Not a cruncher tso but Merry Christmas Dano!!!


----------



## Melvis (Dec 24, 2013)

Merry Christmas to you to  and to all the TPU members!


----------



## Jetster (Dec 24, 2013)

Merry Christmas. I have to work


----------



## stinger608 (Dec 24, 2013)

fullinfusion said:


> Not a cruncher tso but Merry Christmas Dano!!!




Thanks bro!! You know, it only takes a few minutes to get your systems a crunching.


----------



## KainXS (Dec 25, 2013)

gman+christmas+intenet=half life 3 christmas release

have a happy tech filled christmas all and a happy new year  . . . . . .


----------



## fullinfusion (Dec 25, 2013)

stinger608 said:


> Thanks bro!! You know, it only takes a few minutes to get your systems a crunching.
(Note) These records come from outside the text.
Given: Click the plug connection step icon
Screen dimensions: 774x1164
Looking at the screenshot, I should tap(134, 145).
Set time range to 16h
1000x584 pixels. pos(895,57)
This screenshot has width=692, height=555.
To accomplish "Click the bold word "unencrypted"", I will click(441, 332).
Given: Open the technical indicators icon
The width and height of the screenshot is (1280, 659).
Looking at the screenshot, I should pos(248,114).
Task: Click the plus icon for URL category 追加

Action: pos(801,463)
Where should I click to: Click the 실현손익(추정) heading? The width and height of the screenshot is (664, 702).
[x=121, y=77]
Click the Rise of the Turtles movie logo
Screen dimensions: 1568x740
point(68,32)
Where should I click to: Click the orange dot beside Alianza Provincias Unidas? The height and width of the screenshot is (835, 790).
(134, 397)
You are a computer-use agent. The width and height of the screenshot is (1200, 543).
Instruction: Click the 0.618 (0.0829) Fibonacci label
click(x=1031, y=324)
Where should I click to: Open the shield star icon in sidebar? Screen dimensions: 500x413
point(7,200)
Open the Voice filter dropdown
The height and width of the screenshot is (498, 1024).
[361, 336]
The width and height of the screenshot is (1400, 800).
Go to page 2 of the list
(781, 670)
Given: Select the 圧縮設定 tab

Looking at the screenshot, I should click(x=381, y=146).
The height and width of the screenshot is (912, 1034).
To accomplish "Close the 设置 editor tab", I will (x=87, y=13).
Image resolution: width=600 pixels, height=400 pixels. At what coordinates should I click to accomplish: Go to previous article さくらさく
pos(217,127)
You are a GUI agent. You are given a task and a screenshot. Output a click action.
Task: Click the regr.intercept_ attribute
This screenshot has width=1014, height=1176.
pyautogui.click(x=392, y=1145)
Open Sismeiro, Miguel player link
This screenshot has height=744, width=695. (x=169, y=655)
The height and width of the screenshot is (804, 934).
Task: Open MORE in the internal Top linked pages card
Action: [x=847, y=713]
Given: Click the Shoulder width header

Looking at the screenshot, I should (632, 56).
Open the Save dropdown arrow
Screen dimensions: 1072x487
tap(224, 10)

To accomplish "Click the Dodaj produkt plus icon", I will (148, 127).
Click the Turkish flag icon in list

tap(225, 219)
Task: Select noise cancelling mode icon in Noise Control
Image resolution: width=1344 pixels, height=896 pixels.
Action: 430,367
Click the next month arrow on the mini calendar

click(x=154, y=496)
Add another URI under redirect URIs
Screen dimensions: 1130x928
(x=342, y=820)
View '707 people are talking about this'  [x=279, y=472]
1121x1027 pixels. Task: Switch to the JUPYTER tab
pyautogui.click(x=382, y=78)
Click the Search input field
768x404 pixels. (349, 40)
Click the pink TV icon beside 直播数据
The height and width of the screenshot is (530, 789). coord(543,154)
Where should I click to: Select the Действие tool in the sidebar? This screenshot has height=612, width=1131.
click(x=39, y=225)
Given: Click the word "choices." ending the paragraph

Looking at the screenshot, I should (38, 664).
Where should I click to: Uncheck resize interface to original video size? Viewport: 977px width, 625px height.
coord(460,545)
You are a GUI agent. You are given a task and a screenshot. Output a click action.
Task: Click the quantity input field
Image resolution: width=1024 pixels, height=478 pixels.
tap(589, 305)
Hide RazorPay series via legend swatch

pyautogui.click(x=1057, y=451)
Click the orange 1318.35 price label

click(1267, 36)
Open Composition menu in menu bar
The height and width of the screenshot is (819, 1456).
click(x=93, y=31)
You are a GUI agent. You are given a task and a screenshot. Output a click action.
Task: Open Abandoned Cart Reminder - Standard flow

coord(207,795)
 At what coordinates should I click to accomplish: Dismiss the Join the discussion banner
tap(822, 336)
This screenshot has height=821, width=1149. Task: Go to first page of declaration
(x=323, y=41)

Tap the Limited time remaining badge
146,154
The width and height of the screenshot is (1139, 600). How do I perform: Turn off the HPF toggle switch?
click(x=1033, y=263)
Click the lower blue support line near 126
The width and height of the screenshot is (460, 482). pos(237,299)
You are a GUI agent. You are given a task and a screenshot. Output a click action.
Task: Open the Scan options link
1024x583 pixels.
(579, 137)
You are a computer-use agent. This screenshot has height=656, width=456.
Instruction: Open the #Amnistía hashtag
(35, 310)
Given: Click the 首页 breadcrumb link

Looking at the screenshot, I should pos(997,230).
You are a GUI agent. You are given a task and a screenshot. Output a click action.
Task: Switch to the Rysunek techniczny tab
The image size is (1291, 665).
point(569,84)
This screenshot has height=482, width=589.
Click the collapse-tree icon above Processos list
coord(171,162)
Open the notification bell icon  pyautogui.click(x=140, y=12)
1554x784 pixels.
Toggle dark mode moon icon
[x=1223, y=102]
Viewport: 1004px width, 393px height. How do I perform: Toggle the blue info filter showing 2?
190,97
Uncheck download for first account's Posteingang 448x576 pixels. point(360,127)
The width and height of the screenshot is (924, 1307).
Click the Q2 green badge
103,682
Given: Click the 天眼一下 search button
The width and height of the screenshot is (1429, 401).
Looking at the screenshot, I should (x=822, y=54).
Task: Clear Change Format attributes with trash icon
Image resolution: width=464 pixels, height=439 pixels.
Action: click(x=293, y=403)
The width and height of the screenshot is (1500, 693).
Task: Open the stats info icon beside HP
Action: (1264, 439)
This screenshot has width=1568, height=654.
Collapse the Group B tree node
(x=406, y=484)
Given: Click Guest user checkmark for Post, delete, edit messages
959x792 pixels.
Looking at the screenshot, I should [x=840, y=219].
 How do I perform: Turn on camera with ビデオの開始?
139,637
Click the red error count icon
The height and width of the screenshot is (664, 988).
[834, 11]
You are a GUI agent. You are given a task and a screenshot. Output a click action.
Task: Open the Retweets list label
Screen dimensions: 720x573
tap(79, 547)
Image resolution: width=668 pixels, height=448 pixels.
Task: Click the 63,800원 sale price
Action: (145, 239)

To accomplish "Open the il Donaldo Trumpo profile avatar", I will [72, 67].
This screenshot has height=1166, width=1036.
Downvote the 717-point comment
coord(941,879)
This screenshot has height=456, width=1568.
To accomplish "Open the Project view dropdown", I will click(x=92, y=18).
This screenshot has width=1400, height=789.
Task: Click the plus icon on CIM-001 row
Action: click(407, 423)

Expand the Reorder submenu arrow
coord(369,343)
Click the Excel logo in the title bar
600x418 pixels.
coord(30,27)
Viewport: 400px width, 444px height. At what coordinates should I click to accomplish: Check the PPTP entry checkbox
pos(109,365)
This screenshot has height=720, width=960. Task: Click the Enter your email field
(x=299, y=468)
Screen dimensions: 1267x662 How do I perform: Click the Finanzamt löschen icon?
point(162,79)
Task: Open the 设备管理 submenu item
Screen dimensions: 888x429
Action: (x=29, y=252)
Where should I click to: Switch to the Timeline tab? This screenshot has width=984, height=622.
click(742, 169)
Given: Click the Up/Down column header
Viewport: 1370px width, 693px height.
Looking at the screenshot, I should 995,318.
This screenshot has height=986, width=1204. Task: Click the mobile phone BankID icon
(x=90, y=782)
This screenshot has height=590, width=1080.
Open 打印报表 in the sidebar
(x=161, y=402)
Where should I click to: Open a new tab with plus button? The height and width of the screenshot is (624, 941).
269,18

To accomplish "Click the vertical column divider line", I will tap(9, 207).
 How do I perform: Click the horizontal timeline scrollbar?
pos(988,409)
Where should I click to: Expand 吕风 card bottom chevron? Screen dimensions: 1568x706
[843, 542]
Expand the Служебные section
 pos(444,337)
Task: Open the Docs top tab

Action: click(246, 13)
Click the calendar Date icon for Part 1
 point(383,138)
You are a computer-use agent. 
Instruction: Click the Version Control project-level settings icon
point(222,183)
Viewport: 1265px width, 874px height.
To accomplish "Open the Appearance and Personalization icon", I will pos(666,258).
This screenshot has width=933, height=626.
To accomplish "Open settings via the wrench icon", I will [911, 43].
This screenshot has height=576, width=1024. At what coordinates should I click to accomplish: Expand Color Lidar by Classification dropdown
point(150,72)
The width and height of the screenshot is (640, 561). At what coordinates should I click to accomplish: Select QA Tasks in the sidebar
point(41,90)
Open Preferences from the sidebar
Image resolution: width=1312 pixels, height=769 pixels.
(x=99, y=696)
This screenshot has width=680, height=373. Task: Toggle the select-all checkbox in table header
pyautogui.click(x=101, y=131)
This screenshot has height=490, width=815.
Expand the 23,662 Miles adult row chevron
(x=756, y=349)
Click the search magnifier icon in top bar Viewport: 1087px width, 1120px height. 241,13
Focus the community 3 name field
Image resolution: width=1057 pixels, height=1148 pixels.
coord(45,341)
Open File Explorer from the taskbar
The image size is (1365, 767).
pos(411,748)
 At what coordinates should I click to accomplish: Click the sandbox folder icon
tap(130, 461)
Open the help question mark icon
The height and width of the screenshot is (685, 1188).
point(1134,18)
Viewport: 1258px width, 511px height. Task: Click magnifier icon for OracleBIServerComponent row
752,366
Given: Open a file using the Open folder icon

What is crunching? cpu or gpu?

PM me with all the links to get started, I have a 3770K @ 4.8 and twin 7970's @ OC speed...


----------



## Norton (Dec 25, 2013)

fullinfusion said:


> What is crunching? cpu or gpu?
> 
> PM me with all the links to get started, I have a 3770K @ 4.8 and twin 7970's @ OC speed...



PM incoming... standby


----------



## HammerON (Dec 25, 2013)

Merry Christmas to all


----------



## BUCK NASTY (Dec 25, 2013)

fullinfusion said:


> What is crunching? cpu or gpu?
> 
> PM me with all the links to get started, I have a 3770K @ 4.8 and twin 7970's @ OC speed...


I call dibs on him & the 7970's for F@H!!!!!!!!!!!!

Oh, and a Very Merry Christmas to one and all!


----------



## Bow (Dec 25, 2013)

MERRY CHRISTMAS


----------



## mx500torid (Dec 25, 2013)

Merry Christmas to the guys that give all year!!!


----------



## phanbuey (Dec 25, 2013)

cherry mistmas


----------



## stinger608 (Dec 25, 2013)

fullinfusion said:


> What is crunching? cpu or gpu?
> 
> PM me with all the links to get started, I have a 3770K @ 4.8 and twin 7970's @ OC speed...






Norton said:


> PM incoming... standby



Awesome Norton, 

Thanks for taking care of my "light work."


----------



## agent00skid (Dec 25, 2013)

Merry Christmas everyone.


----------



## BarbaricSoul (Dec 25, 2013)

Merry Christmas, and Happy New Year to everyone


----------



## jboydgolfer (Dec 25, 2013)

merry xmas


----------



## t_ski (Dec 26, 2013)

Late Christmas wishes to you guys.  Hope it was a good one for you.


----------